What to produce:
Set down exactly the lines from the one containing "Click the AutoSum (求和) sigma icon" through the last line of the data below, and no others.

Dataset entries:
========================
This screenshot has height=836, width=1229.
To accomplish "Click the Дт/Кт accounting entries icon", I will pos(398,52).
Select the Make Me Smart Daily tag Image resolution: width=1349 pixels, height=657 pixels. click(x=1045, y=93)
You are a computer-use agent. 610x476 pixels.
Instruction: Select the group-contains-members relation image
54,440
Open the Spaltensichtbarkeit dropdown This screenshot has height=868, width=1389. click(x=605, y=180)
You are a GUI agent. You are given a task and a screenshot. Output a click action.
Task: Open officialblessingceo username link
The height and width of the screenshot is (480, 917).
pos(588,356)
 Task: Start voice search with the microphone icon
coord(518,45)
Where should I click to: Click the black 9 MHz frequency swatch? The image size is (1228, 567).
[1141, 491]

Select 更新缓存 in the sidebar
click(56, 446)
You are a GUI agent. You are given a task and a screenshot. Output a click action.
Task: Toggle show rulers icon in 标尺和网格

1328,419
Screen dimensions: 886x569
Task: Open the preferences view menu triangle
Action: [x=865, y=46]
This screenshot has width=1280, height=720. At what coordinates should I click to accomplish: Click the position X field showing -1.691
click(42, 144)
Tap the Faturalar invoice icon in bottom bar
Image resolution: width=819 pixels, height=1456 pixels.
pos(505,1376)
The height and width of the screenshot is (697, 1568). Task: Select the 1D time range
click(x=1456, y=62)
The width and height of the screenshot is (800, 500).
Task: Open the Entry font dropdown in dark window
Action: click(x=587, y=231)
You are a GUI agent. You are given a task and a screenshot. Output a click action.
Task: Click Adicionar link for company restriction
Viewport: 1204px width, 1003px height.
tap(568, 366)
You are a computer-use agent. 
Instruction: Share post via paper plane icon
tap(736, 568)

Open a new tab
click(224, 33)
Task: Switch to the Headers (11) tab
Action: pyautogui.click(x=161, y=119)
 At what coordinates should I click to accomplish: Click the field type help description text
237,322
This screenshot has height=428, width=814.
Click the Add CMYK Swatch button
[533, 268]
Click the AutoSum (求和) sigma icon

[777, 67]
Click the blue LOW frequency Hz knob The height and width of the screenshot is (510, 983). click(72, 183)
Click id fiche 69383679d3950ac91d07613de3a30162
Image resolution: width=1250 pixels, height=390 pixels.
========================
Answer to the problem:
Click the AutoSum (求和) sigma icon

[777, 67]
Click the blue LOW frequency Hz knob The height and width of the screenshot is (510, 983). click(72, 183)
Click id fiche 69383679d3950ac91d07613de3a30162
Image resolution: width=1250 pixels, height=390 pixels.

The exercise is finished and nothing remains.